+44 (0)114 215 9667 mellanbycentre@sheffield.ac.uk

Dr Meena Balasubramanian (MBBS, DCH, FRCPCH, MD)

Consultant Clinical Geneticist; Lead Geneticist for the Highly specialised, severe, complex and atypical Osteogenesis Imperfecta national service; Honorary Senior Lecturer, Department of Oncology & Metabolism, University of Sheffield.

Email: meena.balasubramanian@sch.nhs.uk

    Understanding genetic aetiology and phenotypic variability in bone fragility and translational biology of bone disease.

    Dr Balasubramanian completed her Paediatric training before undertaking specialist training in Clinical Genetics in Southampton and Sheffield. Her MD is on atypical presentation of Osteogenesis Imperfecta (OI) obtained from the University of Sheffield in 2012. She has been a Consultant in Clinical Genetics at Sheffield Children’s Hospital since 2012 and provides genetics input to the national OI service, seeing patients referred across UK. She has led several projects focused on genetics of OI and currently pursuing research projects focussed on identifying novel genetic causes in OI and exploring newer targets for therapy for OI.

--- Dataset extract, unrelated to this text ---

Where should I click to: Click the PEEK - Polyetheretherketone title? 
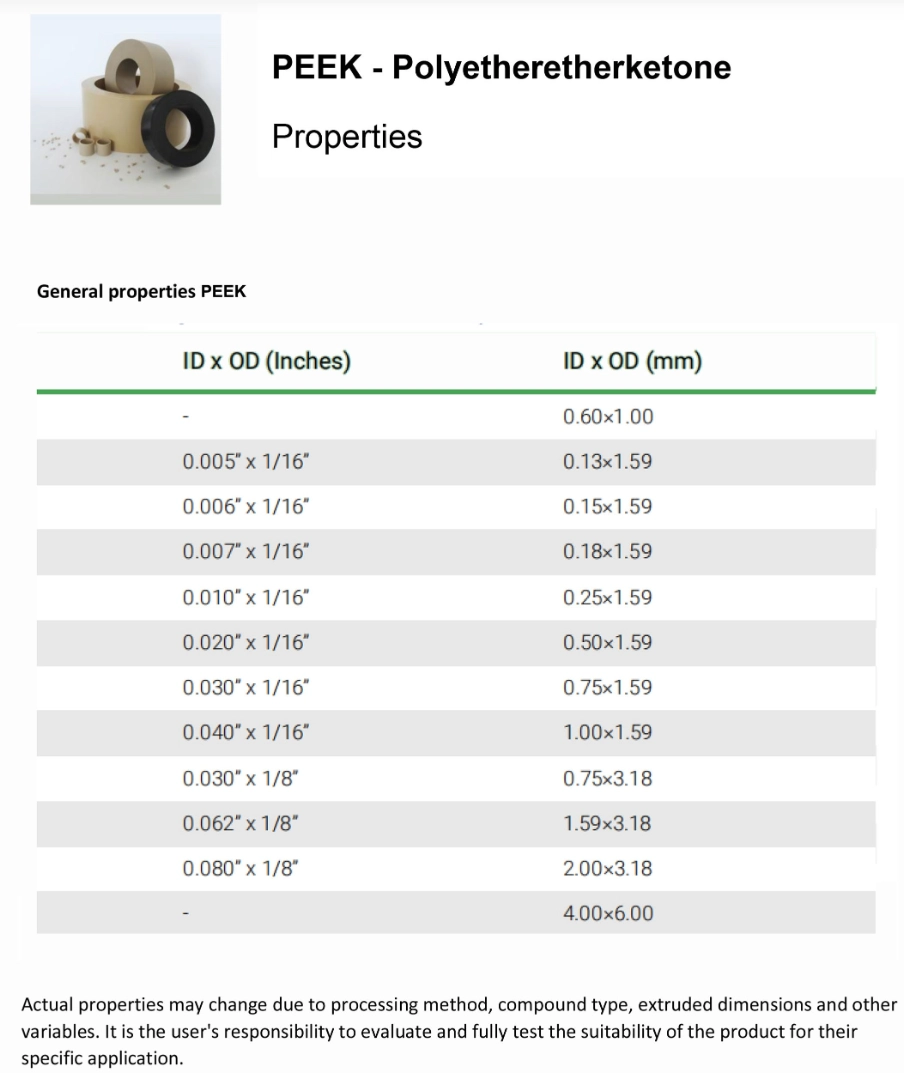[501, 67]
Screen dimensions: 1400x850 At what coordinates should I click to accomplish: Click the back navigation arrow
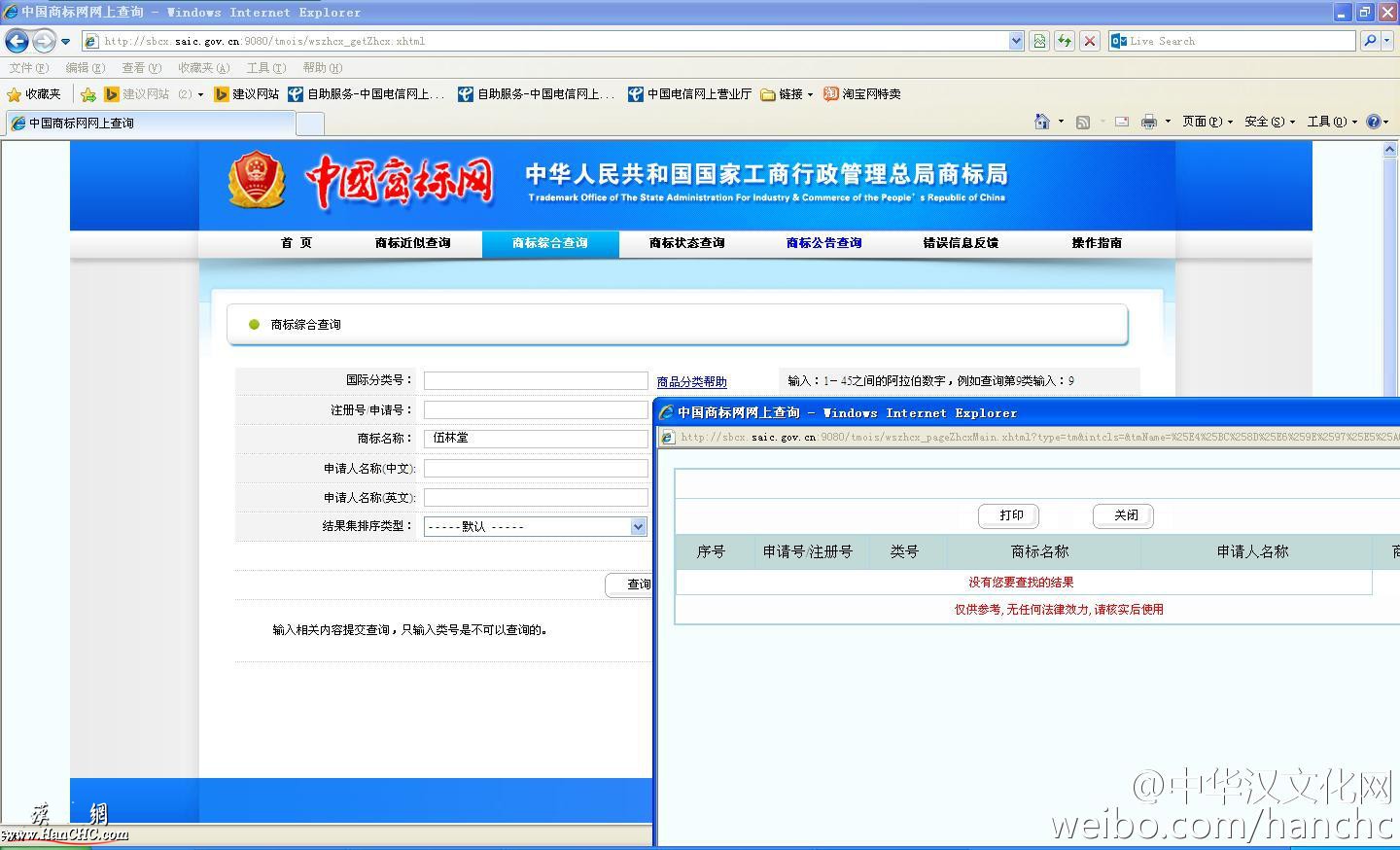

    Meena’s research interests include in-depth phenotyping of rare bone diseases through skin and bone tissue analyses (funded by NIHR RD-TRC) combined with detailed clinical phenotyping and molecular genotyping. Advances in genomic medicine has led to increased use of next generation sequencing to identify new candidate genes and explore their phenotypic associations. Meena is the Bone fragility lead for Genomic Clinical Interpretation Partnership (GeCIP), part of the 100,000 Genomes project initiative to establish genetic causes of rare diseases in UK. She works across faculties in Sheffield, including projects with INSIGNEO on digital disease phenotyping; industry in identifying new targets for treating bone fragility. She has close links with clinicians in other regional metabolic and genetic centres; patient support groups including Brittle Bone Society.

    Meena’s other areas of specialism, include Genetics in autism & Paediatric Dysmorphology. She has published over 40 first and senior-author publications in these areas and text books including a recent molecular medicine series on OI.